**PROBLEM TO WORK ON**
Reproduce everything in the records from the line containing "Task: Click the" down to the line containing "pos(437,676)", both included. Leave the pictures out of your answer.

**LISTED ENTRIES**
=-=-=
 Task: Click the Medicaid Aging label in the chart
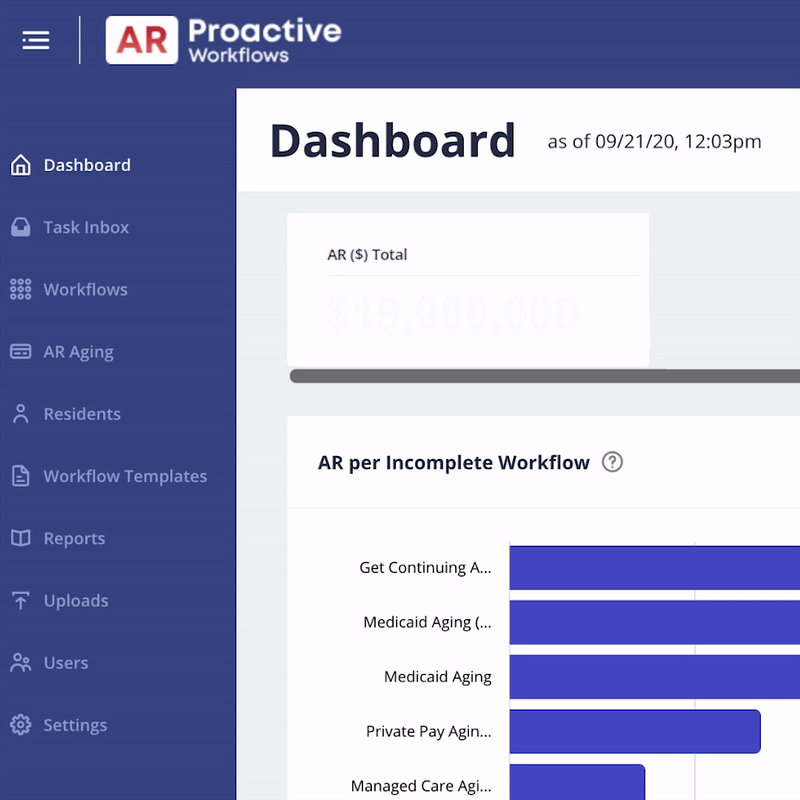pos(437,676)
=-=-=
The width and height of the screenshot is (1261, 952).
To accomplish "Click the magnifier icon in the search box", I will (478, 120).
=-=-=
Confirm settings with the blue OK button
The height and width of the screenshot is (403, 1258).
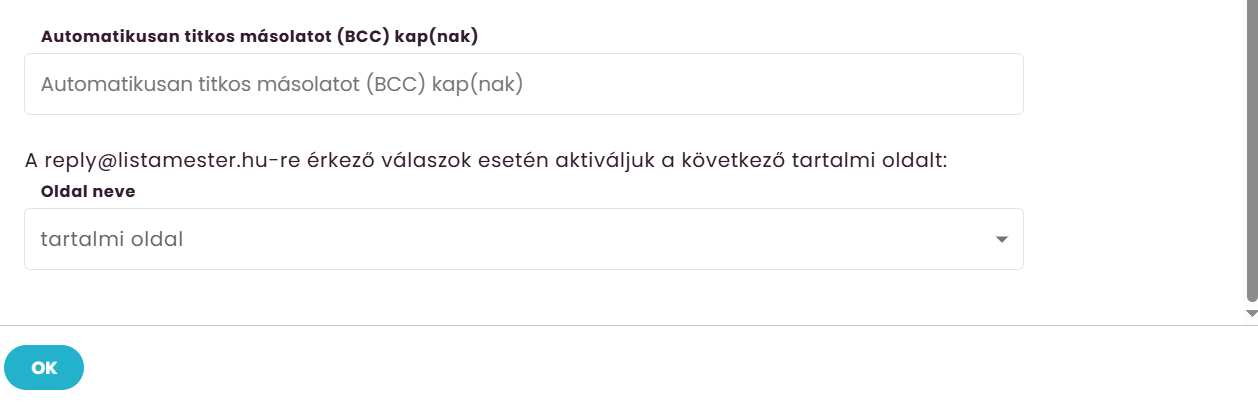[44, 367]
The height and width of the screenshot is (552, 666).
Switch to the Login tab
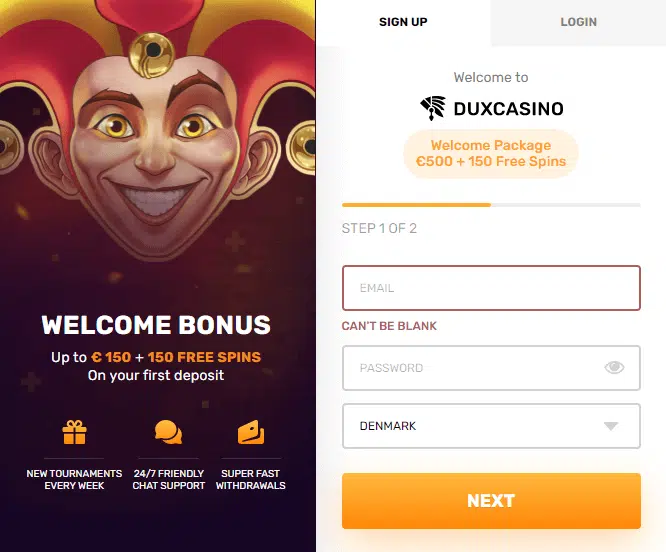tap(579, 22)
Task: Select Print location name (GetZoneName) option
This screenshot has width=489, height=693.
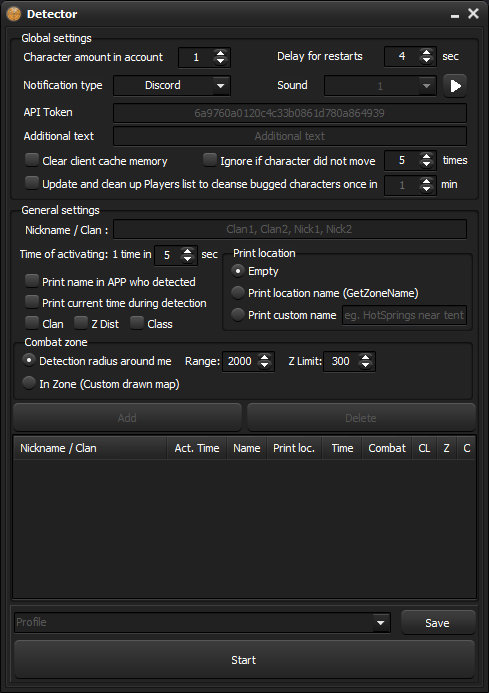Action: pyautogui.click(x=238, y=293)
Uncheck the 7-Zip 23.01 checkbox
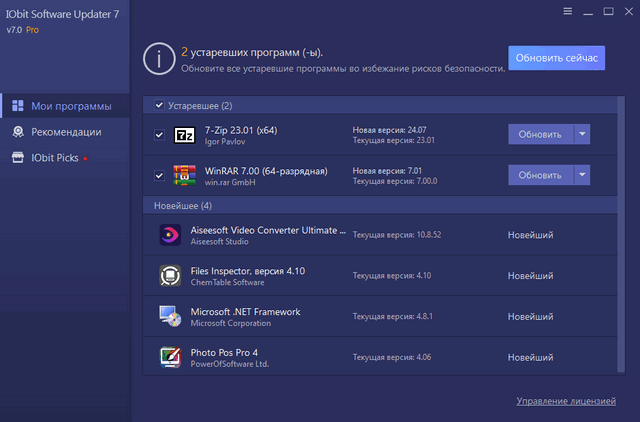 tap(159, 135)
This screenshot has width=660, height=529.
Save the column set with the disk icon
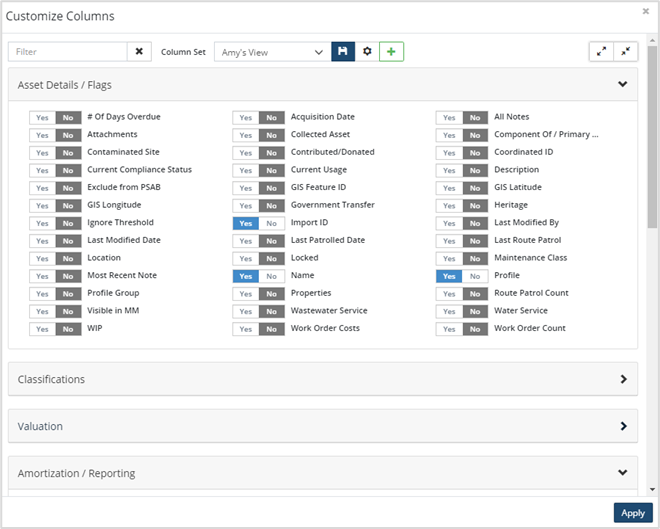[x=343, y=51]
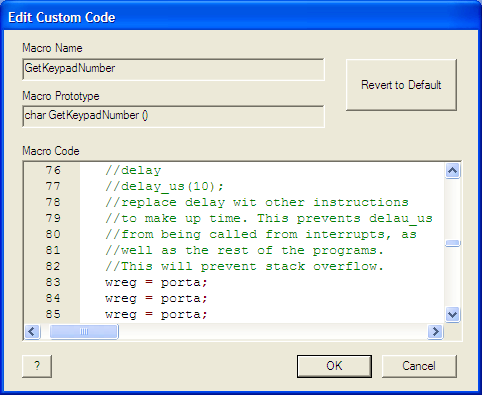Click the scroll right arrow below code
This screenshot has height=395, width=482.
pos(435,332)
=-=-=
**ANSWER**
 Task: Click the Medicaid Aging label in the chart
pos(437,676)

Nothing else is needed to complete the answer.